Element and text position data

+++

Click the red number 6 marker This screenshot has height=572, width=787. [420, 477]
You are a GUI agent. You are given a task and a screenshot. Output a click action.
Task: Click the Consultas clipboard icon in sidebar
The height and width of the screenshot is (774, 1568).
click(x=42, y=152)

+++

■ WORK TO COMPLETE ■
Begin at the line that contains "You are a GUI" and stop after the last line of the data. Turn those lines into a numbered list, leaving out any blank lines.

■ SOLVED PROBLEM ■
1. You are a GUI agent. You are given a task and a screenshot. Output a click action.
2. Task: Click the Consultas clipboard icon in sidebar
3. The height and width of the screenshot is (774, 1568).
4. click(x=42, y=152)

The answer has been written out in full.